Zanzibar, de part son climat et ses nombreuses zones d’eau stagnante, présente les caractéristiques qu’affectionnent le moustique pour se reproduire. Dès les années 1920, des études sont réalisées et montrent un taux de prévalence de 68% parmi la population zanzibarite et surtout de 14% parmi les enfants de 1 à 6 ans. En 1958, l’Unicef et l’Organisation mondiale de la santé (OMS) lancent leur programme d’éradication de la malaria, à base d’insecticides. Suivent de nombreuses autres tentatives mais le taux de prévalence ne faiblit pas. A la fin des années 1990, des projets concrets voient le jour. La naissance du ZMPC en 1998 marque réellement le début d’une lutte efficace contre la malaria à Zanzibar.

L’arrivée de l’aide américaine au milieu des années 2000 a permis de faire quasiment disparaître la prévalence de la malaria chez les enfants de moins de 5 ans. Robert Cunnane, le directeur pour la Tanzanie de l’Agence américaine pour le développement international (USAID), le rappelait en effet fin avril : « La prévalence chez les enfants de moins de 5 ans est passé de 25% en 2005 à 0,8% en 2010 ». Les résultats sont donc au rendez-vous. Les Américains ont notamment investi 24 millions de dollars depuis 2006 dans ce programme d’éradication.

Pour éradiquer la malaria, le ZMPC a été doté de moustiquaires imprégnées d’insecticides afin d’éloigner les moustiques. Distribuées aux familles, ces moustiquaires ont permis d’accroitre le nombre d’enfants protégés. Les habitations ont aussi été pulvérisées à coup d’insecticides. Quant aux conseils prodigués aux femmes enceintes sur les protections à apporter à leur nouveau-né, ils ont également permis de réduire le nombre d’enfants touchés par la malaria. Enfin, le traitement du paludisme à l’aide de médicaments efficaces tels que la combinaison basée sur l’artémisine (ACT) ont permis de diminuer le nombre de victimes.

Si la collaboration entre américain et zanzibari fonctionne, c’est avant tout en raison d’une confiance mutuelle. L’USAID apporte son aide mais comme le précise M. Cunnane, ce sont « des groupes de résidents zanzibaris, parmi les mieux placés, qui délivrent ces outils et conseils contre la malaria jusque dans les régions les plus reculées, et les moins bien dotées en services de santé ». Cette pyramide, qui part du haut vers le bas, est donc efficiente et rend les Américains optimistes quant à un relais des autorités locales sur les actions menées.

A Zanzibar, les salariés du ZMPC, tout comme ceux des autres organisations, ne sont pas dupes. Qu’en sera-t-il si un sponsor arrête son financement ? La crainte de revivre un scénario identique à celui des années 70 est bien réelle. Zanzibar avait vu son taux de prévalence descendre à moins de 2% avant qu’il ne remonte en flèche après l’arrêt du financement du programme par certains bailleurs.

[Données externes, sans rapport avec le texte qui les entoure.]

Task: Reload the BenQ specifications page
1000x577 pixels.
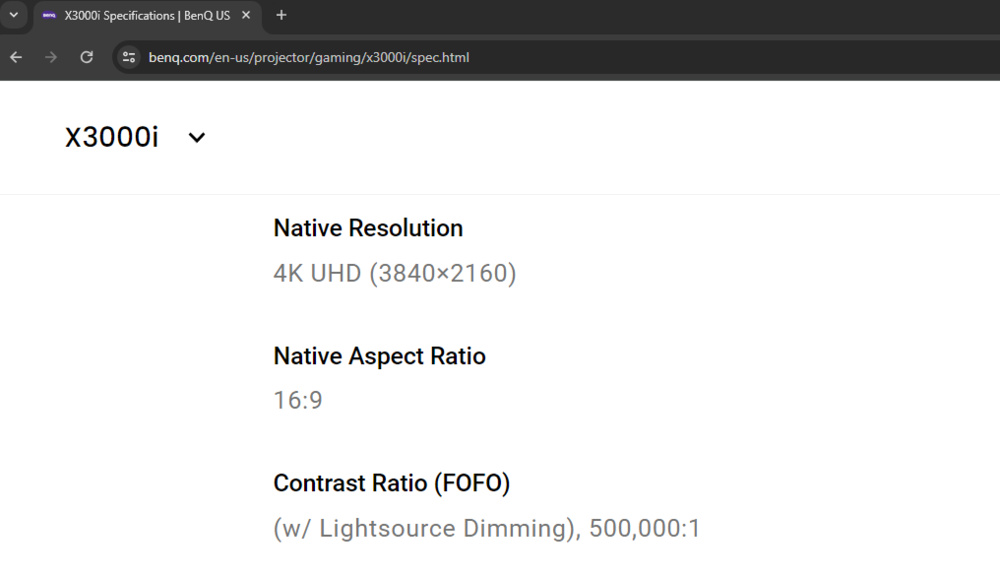Action: [87, 57]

L’effort doit être maintenu, et c’est à ce niveau qu’un important travail de sensibilisation doit être fait auprès des populations. « Malgré les progrès réalisés, nombreux sont les habitants qui négligent encore les sprays à l’intérieur de leur habitation ou de dormir sous une moustiquaire », rappellent un Zanzibari du ZMPC, qui préfère rester anonyme. Le 25 avril dernier, lors de la Journée mondiale, le ministre de la Santé de Zanzibar ne disait pas autre chose : « J’invite les habitants de Zanzibar à nettoyer l’environnement proche de leur habitation et d’y vaporiser les sprays anti-moustique. Il en va de notre lutte contre la malaria. Il faut se protéger ».

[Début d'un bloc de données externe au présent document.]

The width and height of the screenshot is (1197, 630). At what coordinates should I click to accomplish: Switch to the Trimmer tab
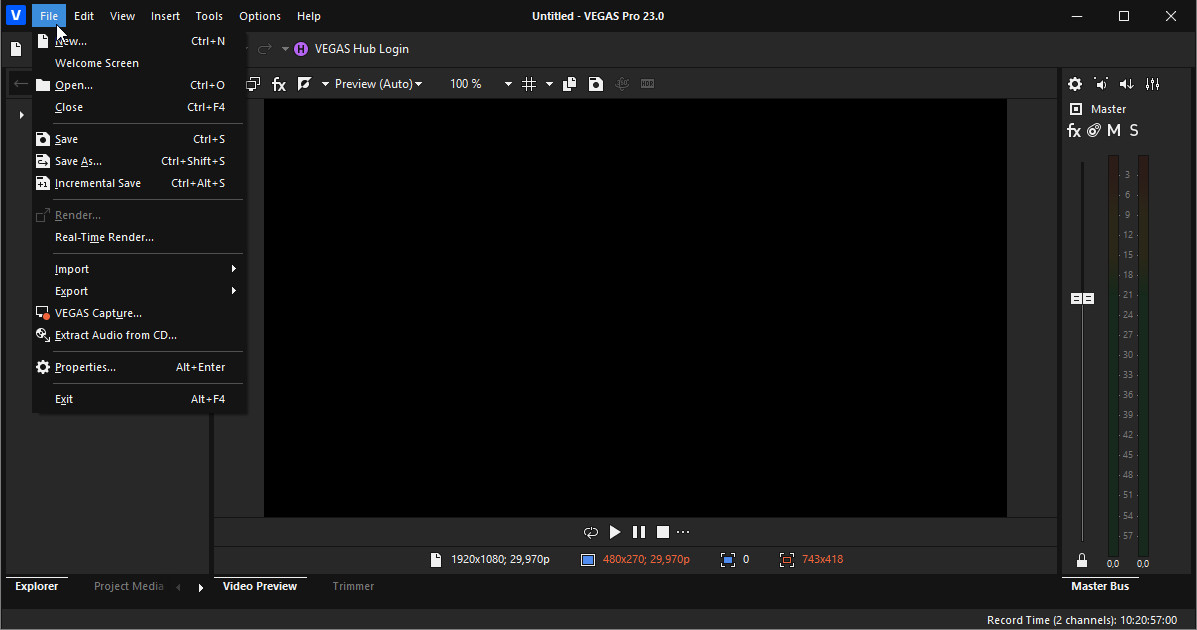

Un message clair à destination de la population car l’équilibre reste très fragile. Au ZMPC, on se doit d’être réactif. Chaque semaine, les centres de santé de l’archipel envoient par SMS leur nombre de cas de malaria. En cas de hausse inattendue, dans une zone plus particulièrement, des investigations sont menées afin d’en déterminer les causes. Objectif du millénaire pour le développement, l’éradication de la malaria – à travers l’exemple de Zanzibar – est également bénéfique à l’économie. Car outre les arrêts de travail et les jours d’école en moins, des centaines de touristes reviennent, rassurés par les cas de « palu » en chute libre.

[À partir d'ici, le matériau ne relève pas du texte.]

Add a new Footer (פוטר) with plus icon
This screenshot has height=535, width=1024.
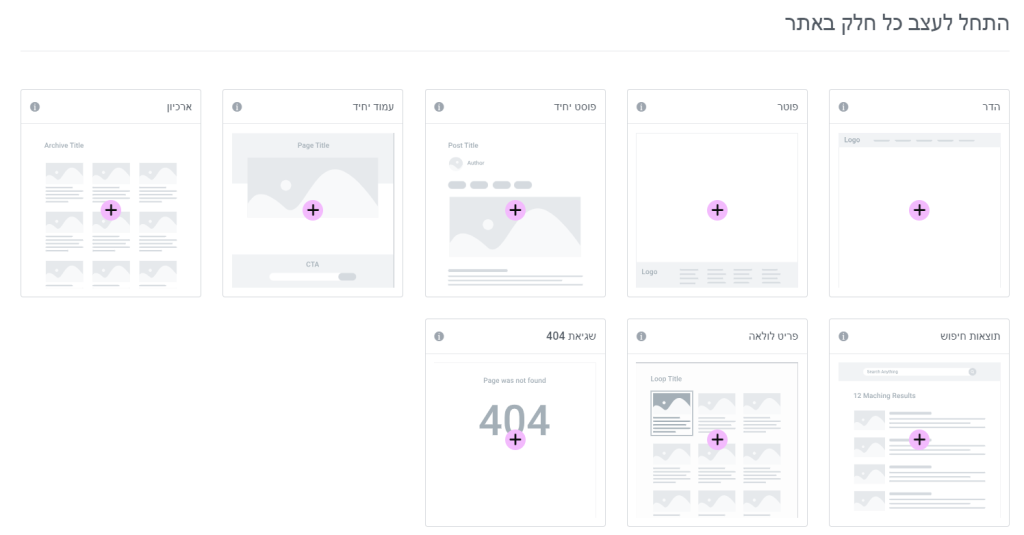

Selon l’OMS, ce sont 485 vies d’enfant qui seraient sauvées quotidiennement à travers le monde grâce aux progrès en cours dans la lutte contre la malaria. A Zanzibar, les relevés montrent toujours moins de malades et surtout de victimes. Un combat en passe d’être gagné, à coup de sprays et de moustiquaires. De précieux alliés.